The Federal Circuit Says Whether a Claim is Well-Understood, Routine and Conventional is a Question of Fact

By:  Eunhee Park

In Berkheimer v. HP Inc., case number 17-1437, in the U.S. Court of Appeals for the Federal Circuit, decided February 8, 2018, the Federal Circuit vacated the district court’s summary judgment of invalidity of claims under 35 U.S.C. 101, subject matter eligibility, and remanded the case back to the district court to resolve factual issues regarding whether the dependent claims archive documents in a manner that improve the aspects of the disclosed archival system or perform well-understood, routine, and conventional activities.
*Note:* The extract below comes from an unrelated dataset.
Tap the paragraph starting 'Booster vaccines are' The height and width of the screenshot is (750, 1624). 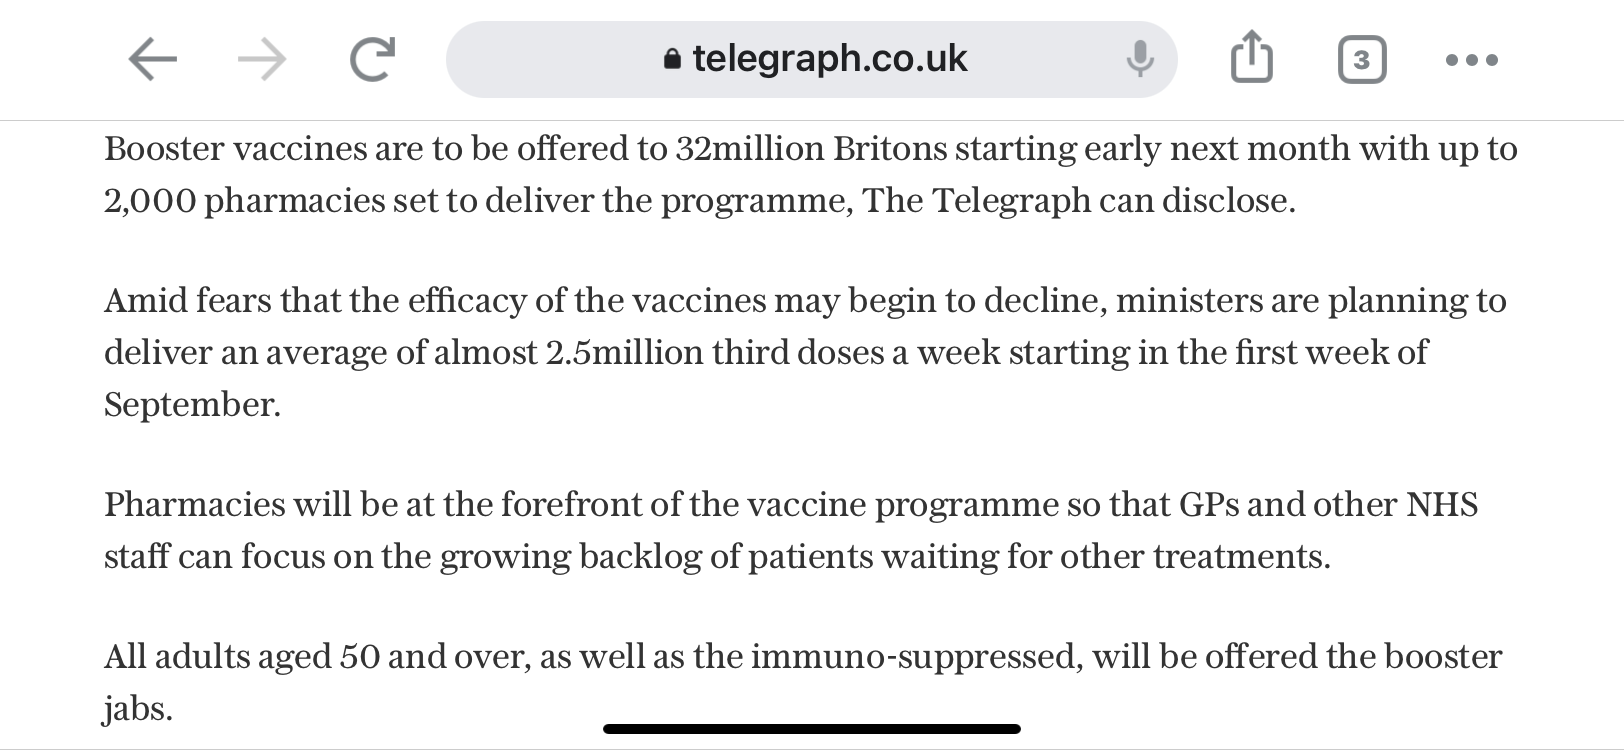[811, 174]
In its two-part Alice test, the Federal Circuit iterated that claims involving more than well understood, routine, and conventional activities pass the second step of the test. The Federal Circuit also said that “the question of whether a claim element or combination of elements is well-understood, routine and conventional to a skilled artisan in the relevant field is a question of fact,” noting, “whether a particular technology is well-understood, routine, and conventional goes beyond what was simply known in the prior art. The mere fact that something is disclosed in a piece of prior art, for example, does not mean it was well-understood, routine, and conventional.”

The technology in the case relates to digital asset management. While the Federal Circuit found several claims (e.g., claim 1) to be subject matter ineligible, comparing those claims as being similar to collecting and recognizing of data without further improvements to computer technology, the Federal Circuit noted that there is a genuine issue of fact as to whether some of the improvements claimed in dependent claims are “well-understood, routine and conventional.”
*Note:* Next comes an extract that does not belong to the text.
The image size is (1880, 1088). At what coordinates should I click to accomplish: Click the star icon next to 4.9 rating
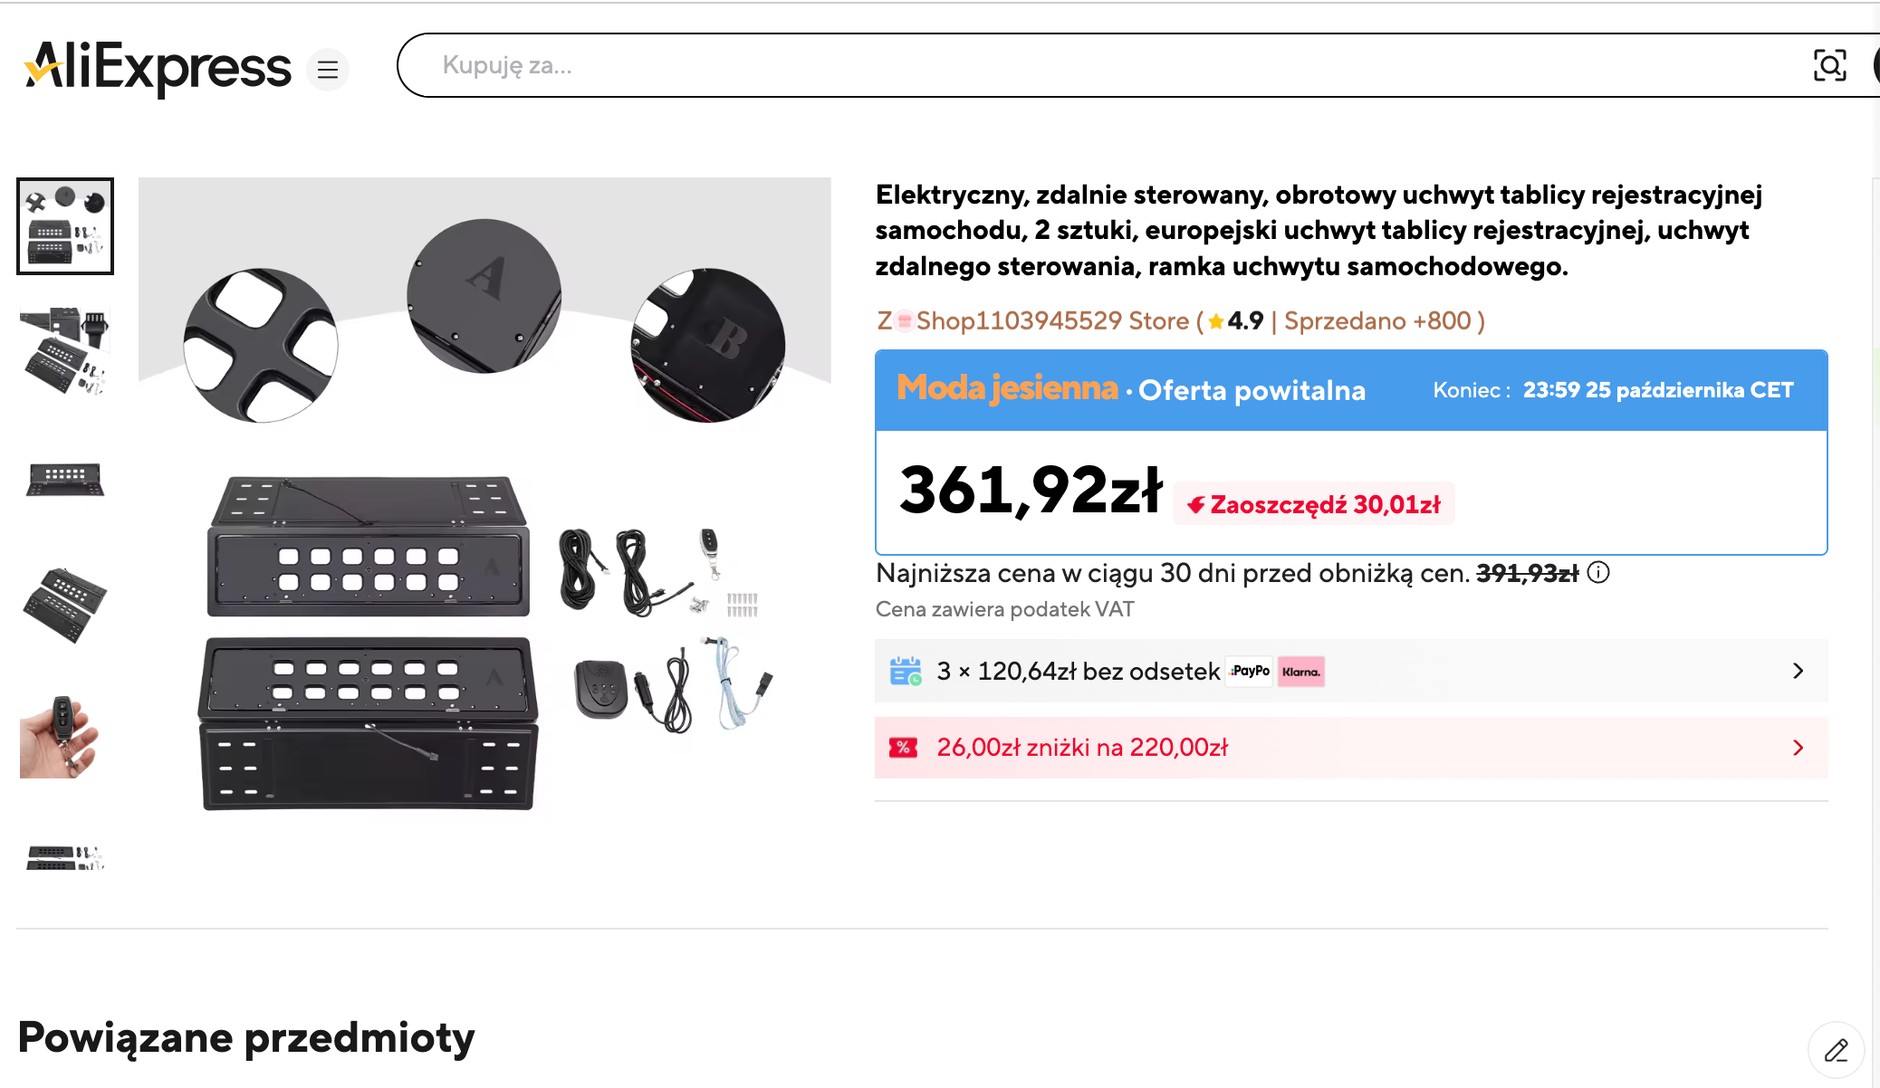(1214, 322)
Specifically, a question arose as to whether “storing a reconciled object structure in the archive without substantial redundancy,” claimed in claim 4, and “selectively editing an object structure, linked to other structures to thereby effect a one-to-many change in a plurality of archived items,” claimed in claim 5 are well understood, routine and conventional.
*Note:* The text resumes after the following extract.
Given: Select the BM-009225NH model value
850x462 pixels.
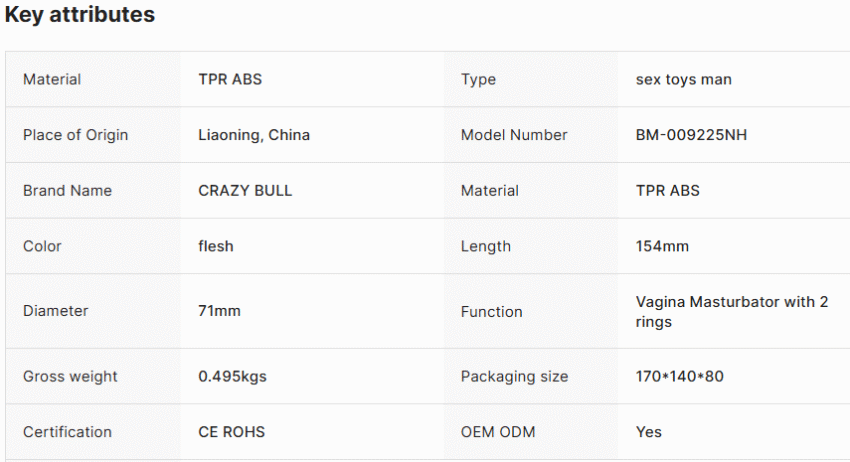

According to the specification, “storing object structures in the archive without substantial redundancy improves system operating efficiency and reduces storage costs.” The Federal Circuit noted that “the specification referring to reducing redundancy and enabling one-to-many editing contradict the district court’s finding that the claims describe well understood, routine, and conventional activities,” and raises “a genuine issue of material fact in light of the specification.”

As in some of the prior cases in which the Federal Circuit reversed or vacated the lower courts’ subject matter eligibility decisions relating to computer-implemented inventions, the Berkheimer Court looked to the description in the specification for any improvements to computer functionality, and reflection of those improvements in the claims.